#### Problem to work on
Update the rows below by replacing every "The height and width" with "The size", and reproduce all of them with nothing else altered.

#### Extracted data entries
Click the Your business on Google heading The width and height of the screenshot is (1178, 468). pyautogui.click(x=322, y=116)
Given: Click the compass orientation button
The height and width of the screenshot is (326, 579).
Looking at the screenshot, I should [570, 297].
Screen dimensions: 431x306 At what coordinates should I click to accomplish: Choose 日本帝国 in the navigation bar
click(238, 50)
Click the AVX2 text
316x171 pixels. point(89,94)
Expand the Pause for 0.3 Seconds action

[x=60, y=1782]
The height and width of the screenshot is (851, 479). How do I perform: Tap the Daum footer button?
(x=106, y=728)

#### Output of the exercise
Click the Your business on Google heading The width and height of the screenshot is (1178, 468). pyautogui.click(x=322, y=116)
Given: Click the compass orientation button
The size of the screenshot is (326, 579).
Looking at the screenshot, I should [570, 297].
Screen dimensions: 431x306 At what coordinates should I click to accomplish: Choose 日本帝国 in the navigation bar
click(238, 50)
Click the AVX2 text
316x171 pixels. point(89,94)
Expand the Pause for 0.3 Seconds action

[x=60, y=1782]
The size of the screenshot is (851, 479). How do I perform: Tap the Daum footer button?
(x=106, y=728)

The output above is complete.